• _Problem requirements_
The following data needs to be repeated exactly, with all images excluded.

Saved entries
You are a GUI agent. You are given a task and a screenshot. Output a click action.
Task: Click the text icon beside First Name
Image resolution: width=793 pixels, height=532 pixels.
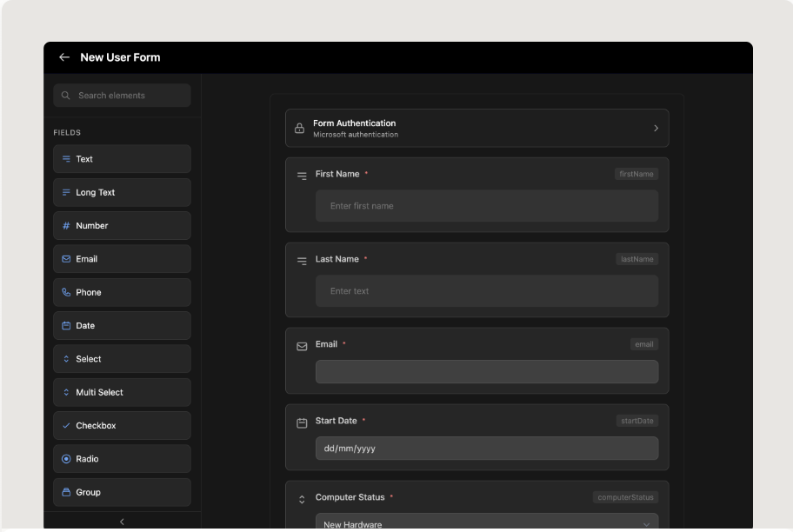[x=302, y=176]
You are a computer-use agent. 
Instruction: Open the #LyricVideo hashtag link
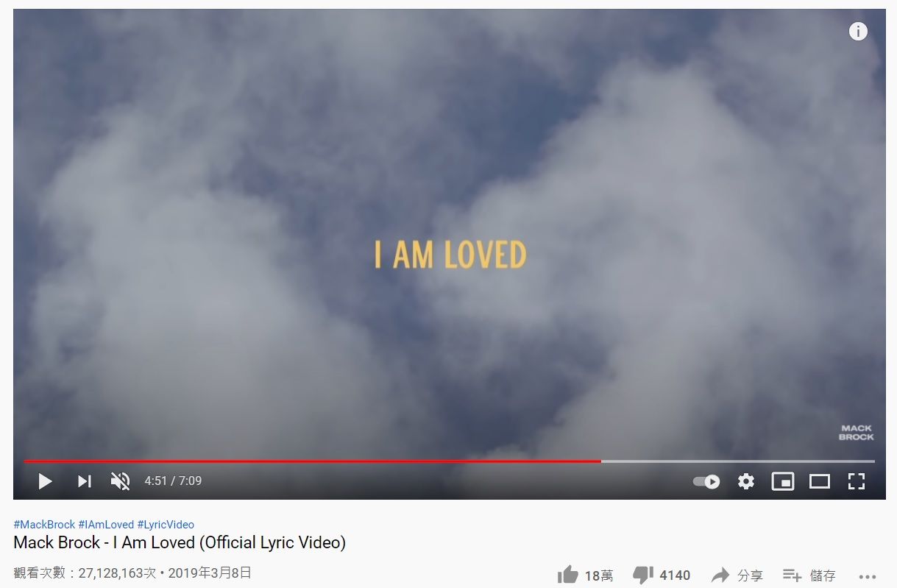click(166, 525)
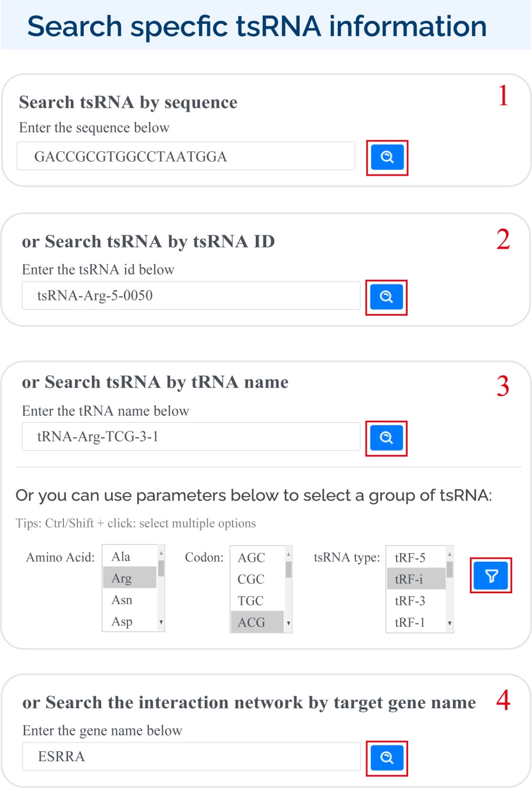
Task: Focus the tsRNA ID input field
Action: 191,295
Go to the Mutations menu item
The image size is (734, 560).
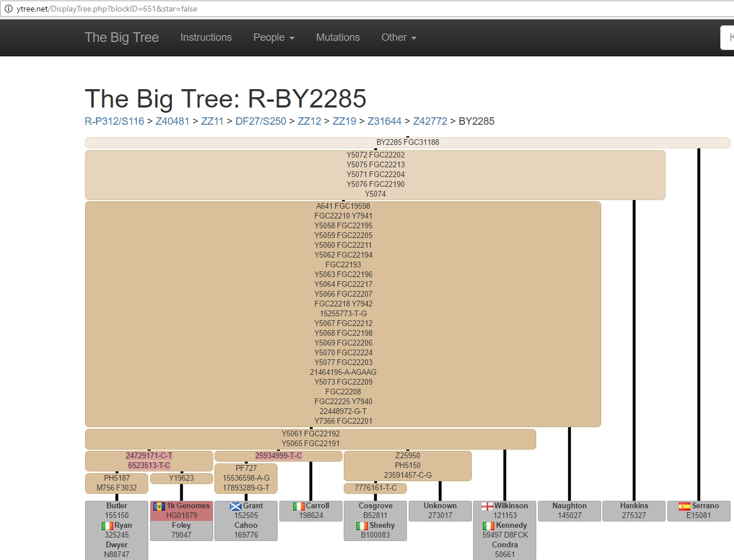pyautogui.click(x=338, y=37)
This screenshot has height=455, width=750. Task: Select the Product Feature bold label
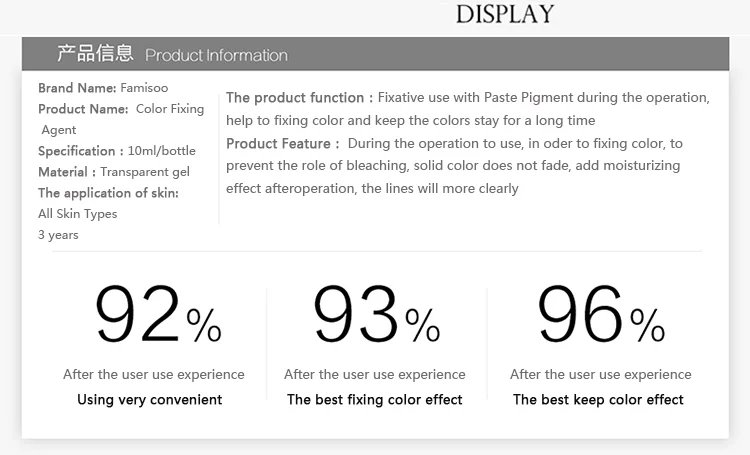pyautogui.click(x=283, y=144)
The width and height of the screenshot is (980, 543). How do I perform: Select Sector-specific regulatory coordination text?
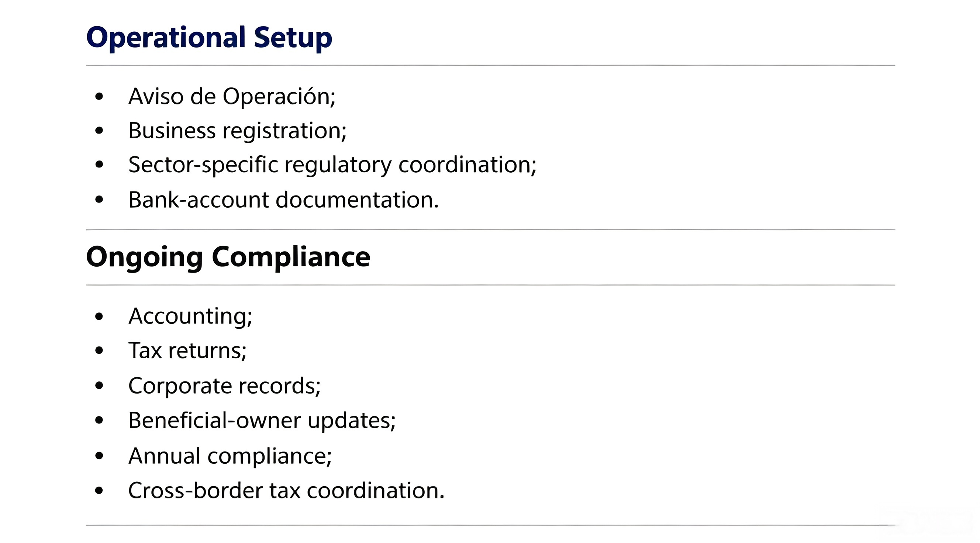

• _Exercise response_
You are a GUI agent. You are given a task and a screenshot. Output a click action.
Task: Click the text icon beside First Name
Image resolution: width=793 pixels, height=532 pixels.
[x=302, y=176]
You are a computer-use agent. 
Instruction: Open the #LyricVideo hashtag link
click(166, 525)
Task: Focus the tsRNA ID input field
Action: 191,295
Go to the Mutations menu item
The image size is (734, 560).
pyautogui.click(x=338, y=37)
This screenshot has height=455, width=750. Task: Select the Product Feature bold label
pyautogui.click(x=283, y=144)
The width and height of the screenshot is (980, 543). How do I perform: Select Sector-specific regulatory coordination text?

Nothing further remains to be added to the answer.